LBA Family Waiver
All families are required to sign and submit this waiver before returning to LBA for the 2020-21 school year. If possible, please submit this waiver by August 1, 2020 so we can adequately prepare for our return to school. If your preferences change after submitting this waiver, please submit a new waiver to indicate your new preferences.

For additional details about LBA's 2020-21 Return to School, visit http://go.lba.fyi/return. Thank you!
Sign in to Google to save your progress. Learn more
Email *
Student Full Name(s) and Grade(s) *
Student Face Covering Policy
LBA’s Face Covering Policy is in compliance with federal, state, and local government requirements and recommendations and will be updated as those requirements change. Currently, face coverings are required for all students in grades K-12 who do not have a medical condition or disability, per order of the Governor of Ohio. To qualify for the medical/disability exemption, a family must provide the office with a doctor’s note. Face coverings may be removed, with permission, while actively eating or drinking or actively exercising or playing sports (i.e. recess). For updates, please visit http://go.lba.fyi/return.
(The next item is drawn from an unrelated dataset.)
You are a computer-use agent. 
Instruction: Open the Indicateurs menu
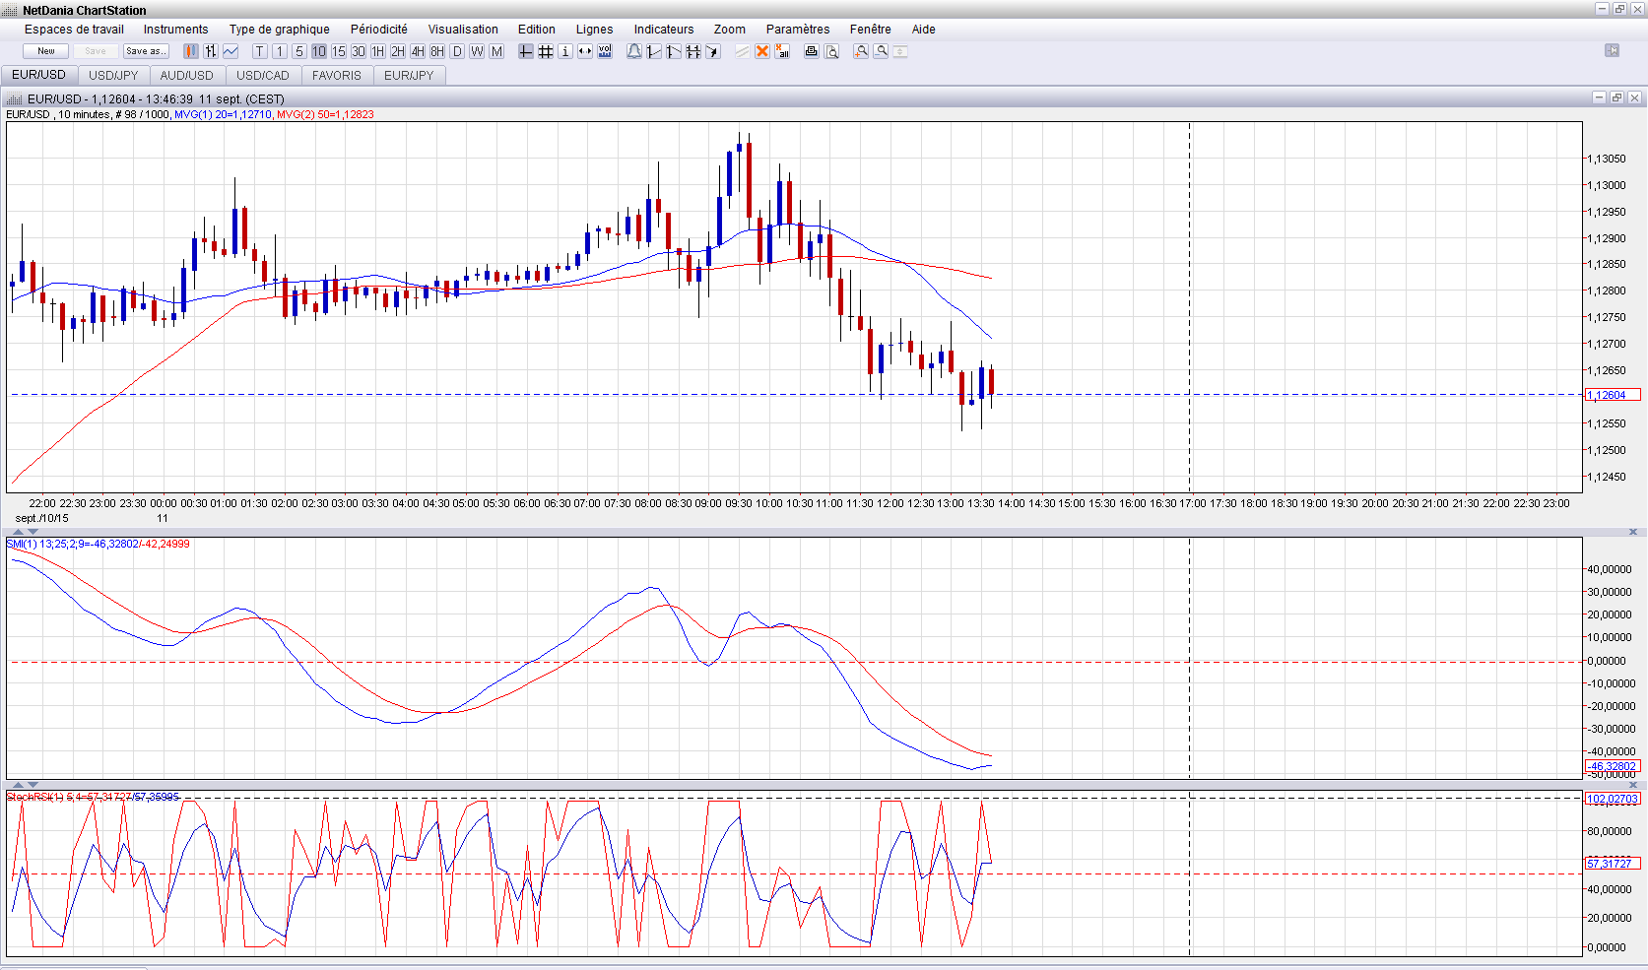click(663, 30)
Regardless of the ages of your student(s), please indicate your face covering preference below. LBA will do its best to accommodate family preferences when they don't conflict with federal, state, local, and school requirements and recommendations.
Face Coverings Preference *
Additional Comments/Questions
Waiver of Liability and Acceptance of Terms and Conditions for Participation at Liberty Bible Academy
Liberty Bible Academy (LBA) is hereby providing notice to me/us that it currently intends to open its educational and school program for the 2020-21 school year.  I/we understand that LBA cannot protect my child and/or me from risks which may be encountered as a result of my child attending LBA. I/we realize there are natural, mechanical, and environmental conditions and hazards which independently or in combination with any activities engaged in while participating in this program may result in the exposure to certain risks including exposure to coronavirus (COVID-19), or other biological agents, virus or similar bacteriological agents, and the risk of being quarantined, or illness that may result in medical care, hospitalization or death.  

I/we hereby state that I, on behalf of my child and myself, am an adult, over the age of 18, and legally competent to sign this form. I/we understand these inherent risks and dangers involved with participation in the school providing its educational program and acknowledge the existence of risks which are not obvious or predictable, and hereby intend this release to extend to injury or loss which results from both obvious or predictable risks, as well as risks that are unpredictable and not obvious and to extend to myself and my child, as applicable.

I/we agree to keep my child home from school if he/she has a fever of 100 degrees Fahrenheit or if he/she exhibits other symptoms of COVID-19, including cough, shortness of breath, difficulty breathing, chills, rigors, myalgia, headache, sore throat, new loss of taste or smell, nausea, vomiting, or diarrhea. I agree to keep my child home until symptom free for 24 hours. If my child has been directly exposed to or in contact with someone who has tested positive for COVID-19, I agree to keep that child home for a 14 day quarantine period. I agree to comply with federal, state, local, and school travel advisory requirements if my child returns from travel to countries, states, and municipalities with an existing travel advisory. If my child tests positive for COVID-19, I agree to isolate that child for 14 days and submit a negative COVID-19 test to LBA at the end of that time period. I/we understand that no person who has tested positive will be permitted to return to school without verification of a subsequent negative COVID-19 test result.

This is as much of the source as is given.